The Koning (2009) report is interesting in that it found that while topical treatments tend to be effective, they are not necessarily any better than one another. In other words, there is not a "best" topical treatment. Novabay, however, shows (slide 27) that serial passage against MRSA leads to growing resistance to both mupirocin and fusidic acid, which might be a differentiating factor but it is not clear what effect this would have on the market opportunity. This is especially the case when impetigo can be successfully treated with topical mupirocin for about $62 (Cole and Gazewood 2007: 864).
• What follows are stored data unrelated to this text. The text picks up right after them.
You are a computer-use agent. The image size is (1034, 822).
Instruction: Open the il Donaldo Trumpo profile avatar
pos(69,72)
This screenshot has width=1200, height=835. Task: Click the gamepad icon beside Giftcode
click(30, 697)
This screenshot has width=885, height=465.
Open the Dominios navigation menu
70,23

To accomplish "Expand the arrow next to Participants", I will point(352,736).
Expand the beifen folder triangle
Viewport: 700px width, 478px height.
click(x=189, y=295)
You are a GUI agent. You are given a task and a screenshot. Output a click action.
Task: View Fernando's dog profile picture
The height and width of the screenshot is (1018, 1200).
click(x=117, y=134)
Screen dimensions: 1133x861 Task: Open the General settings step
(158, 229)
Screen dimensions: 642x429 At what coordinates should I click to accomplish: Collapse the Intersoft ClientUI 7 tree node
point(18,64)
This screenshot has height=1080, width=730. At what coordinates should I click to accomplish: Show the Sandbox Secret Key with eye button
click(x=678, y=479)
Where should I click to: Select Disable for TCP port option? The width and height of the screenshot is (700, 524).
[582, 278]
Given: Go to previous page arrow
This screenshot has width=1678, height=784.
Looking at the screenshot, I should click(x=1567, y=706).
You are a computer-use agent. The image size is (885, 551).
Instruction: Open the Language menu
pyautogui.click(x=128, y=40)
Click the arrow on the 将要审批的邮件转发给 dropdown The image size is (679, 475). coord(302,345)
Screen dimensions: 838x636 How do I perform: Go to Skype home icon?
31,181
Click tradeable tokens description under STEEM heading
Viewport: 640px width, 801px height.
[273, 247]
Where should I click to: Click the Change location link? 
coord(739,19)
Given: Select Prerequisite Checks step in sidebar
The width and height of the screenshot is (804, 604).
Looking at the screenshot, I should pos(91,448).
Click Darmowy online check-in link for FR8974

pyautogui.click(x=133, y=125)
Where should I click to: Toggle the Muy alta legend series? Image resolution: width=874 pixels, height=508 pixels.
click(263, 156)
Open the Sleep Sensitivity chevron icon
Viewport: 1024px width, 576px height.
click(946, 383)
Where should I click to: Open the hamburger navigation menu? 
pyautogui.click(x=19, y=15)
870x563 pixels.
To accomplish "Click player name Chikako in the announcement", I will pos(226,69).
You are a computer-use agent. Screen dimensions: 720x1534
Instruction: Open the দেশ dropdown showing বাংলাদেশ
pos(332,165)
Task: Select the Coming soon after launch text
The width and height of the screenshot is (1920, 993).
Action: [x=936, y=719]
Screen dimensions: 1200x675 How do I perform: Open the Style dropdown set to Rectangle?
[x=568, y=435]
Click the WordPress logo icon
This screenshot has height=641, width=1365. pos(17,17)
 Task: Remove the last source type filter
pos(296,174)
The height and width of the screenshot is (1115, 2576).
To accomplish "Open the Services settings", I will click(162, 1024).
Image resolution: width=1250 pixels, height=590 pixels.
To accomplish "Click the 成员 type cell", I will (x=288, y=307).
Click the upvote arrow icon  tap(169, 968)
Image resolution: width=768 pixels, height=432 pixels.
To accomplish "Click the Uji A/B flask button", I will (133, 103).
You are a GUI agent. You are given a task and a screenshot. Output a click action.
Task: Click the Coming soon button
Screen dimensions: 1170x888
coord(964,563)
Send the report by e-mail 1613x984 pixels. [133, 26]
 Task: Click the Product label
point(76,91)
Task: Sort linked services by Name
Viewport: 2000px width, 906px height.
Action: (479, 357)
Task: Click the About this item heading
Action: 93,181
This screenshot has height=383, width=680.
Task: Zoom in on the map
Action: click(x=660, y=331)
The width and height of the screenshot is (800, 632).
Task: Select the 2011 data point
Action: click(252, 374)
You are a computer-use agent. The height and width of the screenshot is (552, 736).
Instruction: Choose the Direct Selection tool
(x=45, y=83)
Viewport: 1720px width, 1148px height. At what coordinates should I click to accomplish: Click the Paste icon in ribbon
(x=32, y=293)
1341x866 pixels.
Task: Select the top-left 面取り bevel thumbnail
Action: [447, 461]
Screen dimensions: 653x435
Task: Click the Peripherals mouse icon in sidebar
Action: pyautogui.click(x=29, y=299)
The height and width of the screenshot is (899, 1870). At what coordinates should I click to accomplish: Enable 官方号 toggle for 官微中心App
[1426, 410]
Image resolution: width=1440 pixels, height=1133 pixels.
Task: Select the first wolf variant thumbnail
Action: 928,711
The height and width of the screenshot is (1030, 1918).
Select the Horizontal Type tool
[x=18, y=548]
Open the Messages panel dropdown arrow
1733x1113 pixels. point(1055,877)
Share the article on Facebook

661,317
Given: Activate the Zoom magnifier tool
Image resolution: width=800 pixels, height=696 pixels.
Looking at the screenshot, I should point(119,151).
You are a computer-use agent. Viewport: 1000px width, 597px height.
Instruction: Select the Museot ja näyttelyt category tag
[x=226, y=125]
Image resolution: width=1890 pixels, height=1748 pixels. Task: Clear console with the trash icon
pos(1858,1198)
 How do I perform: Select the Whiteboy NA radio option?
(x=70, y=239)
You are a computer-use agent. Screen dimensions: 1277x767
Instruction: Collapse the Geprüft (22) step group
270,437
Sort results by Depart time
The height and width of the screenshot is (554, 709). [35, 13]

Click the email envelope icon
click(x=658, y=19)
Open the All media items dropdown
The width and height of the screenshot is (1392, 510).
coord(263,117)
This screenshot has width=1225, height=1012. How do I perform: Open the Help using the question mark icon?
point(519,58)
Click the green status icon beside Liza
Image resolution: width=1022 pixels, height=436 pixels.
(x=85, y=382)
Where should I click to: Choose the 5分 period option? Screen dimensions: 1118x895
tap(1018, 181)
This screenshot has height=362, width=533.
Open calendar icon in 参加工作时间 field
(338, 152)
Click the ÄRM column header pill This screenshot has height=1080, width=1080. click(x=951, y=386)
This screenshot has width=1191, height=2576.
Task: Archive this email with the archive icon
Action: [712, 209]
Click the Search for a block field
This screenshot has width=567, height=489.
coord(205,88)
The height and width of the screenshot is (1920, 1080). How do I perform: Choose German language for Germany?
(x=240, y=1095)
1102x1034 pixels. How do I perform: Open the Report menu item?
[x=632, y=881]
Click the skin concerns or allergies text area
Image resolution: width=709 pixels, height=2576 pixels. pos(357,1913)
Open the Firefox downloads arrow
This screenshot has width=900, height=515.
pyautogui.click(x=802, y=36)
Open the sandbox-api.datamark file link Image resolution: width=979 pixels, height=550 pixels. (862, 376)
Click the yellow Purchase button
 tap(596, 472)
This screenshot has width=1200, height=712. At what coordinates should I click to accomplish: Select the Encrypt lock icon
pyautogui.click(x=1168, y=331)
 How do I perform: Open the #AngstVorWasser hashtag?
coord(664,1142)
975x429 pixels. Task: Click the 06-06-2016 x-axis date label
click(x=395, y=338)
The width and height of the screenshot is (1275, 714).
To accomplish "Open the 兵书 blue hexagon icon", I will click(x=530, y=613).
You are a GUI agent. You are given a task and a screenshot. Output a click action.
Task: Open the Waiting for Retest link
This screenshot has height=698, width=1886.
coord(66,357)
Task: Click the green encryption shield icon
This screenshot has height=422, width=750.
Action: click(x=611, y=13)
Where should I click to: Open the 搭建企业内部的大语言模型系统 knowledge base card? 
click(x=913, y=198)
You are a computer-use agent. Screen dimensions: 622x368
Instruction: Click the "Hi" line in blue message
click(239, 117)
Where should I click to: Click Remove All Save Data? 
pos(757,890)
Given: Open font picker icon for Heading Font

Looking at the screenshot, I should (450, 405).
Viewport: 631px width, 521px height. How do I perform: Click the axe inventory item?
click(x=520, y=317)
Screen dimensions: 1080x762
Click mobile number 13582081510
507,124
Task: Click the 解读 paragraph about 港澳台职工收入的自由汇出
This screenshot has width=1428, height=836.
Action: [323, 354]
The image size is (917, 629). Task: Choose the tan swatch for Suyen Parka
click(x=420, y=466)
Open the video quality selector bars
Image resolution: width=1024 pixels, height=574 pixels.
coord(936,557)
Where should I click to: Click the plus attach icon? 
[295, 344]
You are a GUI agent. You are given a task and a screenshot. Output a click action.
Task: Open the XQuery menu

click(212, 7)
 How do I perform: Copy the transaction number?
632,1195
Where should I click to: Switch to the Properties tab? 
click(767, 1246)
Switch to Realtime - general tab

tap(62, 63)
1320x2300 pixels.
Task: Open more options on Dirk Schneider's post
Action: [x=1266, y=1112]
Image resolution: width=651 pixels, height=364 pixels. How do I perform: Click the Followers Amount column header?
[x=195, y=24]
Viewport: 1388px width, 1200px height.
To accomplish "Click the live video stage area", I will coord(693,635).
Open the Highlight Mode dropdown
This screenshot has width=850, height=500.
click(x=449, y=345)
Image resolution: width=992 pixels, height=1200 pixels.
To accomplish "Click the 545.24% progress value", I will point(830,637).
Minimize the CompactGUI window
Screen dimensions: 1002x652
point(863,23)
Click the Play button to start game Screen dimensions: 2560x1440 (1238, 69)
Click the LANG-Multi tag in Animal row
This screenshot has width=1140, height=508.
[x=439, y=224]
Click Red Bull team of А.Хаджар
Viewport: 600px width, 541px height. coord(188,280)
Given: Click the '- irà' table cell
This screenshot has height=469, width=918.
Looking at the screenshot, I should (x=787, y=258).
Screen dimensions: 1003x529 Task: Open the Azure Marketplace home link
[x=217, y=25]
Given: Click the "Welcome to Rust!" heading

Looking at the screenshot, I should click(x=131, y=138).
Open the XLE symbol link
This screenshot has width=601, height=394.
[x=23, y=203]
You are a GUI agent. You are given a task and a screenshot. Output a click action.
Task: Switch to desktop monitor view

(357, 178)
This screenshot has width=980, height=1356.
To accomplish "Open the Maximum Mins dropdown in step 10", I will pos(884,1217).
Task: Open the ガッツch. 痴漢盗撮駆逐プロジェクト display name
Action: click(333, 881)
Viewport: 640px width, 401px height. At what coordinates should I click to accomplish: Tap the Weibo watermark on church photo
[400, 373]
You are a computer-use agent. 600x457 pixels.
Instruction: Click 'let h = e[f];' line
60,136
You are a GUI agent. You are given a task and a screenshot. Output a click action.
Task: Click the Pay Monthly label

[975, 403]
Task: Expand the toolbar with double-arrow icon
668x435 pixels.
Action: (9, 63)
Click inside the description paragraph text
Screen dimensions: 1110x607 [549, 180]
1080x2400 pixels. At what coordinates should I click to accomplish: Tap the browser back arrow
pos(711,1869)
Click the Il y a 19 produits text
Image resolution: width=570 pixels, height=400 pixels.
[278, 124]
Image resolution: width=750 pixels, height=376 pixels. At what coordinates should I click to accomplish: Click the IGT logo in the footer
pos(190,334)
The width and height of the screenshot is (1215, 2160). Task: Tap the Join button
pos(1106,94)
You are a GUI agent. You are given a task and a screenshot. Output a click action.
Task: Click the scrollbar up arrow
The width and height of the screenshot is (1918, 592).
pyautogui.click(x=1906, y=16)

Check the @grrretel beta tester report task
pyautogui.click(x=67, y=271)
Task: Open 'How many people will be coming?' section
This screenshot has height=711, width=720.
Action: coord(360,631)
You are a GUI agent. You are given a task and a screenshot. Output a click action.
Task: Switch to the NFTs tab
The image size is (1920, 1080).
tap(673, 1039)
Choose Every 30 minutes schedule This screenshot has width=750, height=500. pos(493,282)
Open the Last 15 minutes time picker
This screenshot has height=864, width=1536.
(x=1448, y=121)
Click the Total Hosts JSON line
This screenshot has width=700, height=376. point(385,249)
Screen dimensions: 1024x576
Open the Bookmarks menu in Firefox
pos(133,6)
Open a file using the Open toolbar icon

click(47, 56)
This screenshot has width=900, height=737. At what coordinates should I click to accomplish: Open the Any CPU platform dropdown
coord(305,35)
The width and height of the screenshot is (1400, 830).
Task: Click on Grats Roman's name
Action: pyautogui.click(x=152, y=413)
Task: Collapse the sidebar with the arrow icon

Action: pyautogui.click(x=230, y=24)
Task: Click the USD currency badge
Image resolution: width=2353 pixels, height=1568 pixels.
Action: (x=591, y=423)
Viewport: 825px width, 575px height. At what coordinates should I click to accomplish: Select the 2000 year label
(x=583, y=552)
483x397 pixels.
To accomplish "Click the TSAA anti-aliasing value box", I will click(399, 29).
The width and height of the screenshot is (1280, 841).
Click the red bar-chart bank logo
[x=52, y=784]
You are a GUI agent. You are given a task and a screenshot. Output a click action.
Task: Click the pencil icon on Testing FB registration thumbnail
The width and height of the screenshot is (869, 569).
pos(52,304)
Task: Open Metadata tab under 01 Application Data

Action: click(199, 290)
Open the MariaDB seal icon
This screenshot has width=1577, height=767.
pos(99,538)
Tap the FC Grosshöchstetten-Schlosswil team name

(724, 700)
At this point, however, it is too difficult to determine where NVC-422 would fit into the commercial landscape given that its efficacy and safety profile has not been fully developed and there is still the growing threat of resistance to current treatments. On top of that, NVC-422 is partnered with Galderma, which is an exceptionally strong partner to have in this space. It is probably better to revisit the issue of commercial potential after the phase IIb data.
Overall, Novabay has an intriguing anti-microbial agent in NVC-422. It certainly appears active in impetigo and odds favor a successful data read out unless the control group greatly outperforms. In addition, the company has two other indications with phase II data this year making an investment more than a bet on a single trial. Finally, while this article has focused on NVC-422, the company is also developing an advanced wound care business that has value in its own right. When all is said and done, Novabay offers an intriguing risk reward at these prices and at the very least should be on the radar of investors as the efficacy profile of NVC-422 is elucidated with data readouts in 2013.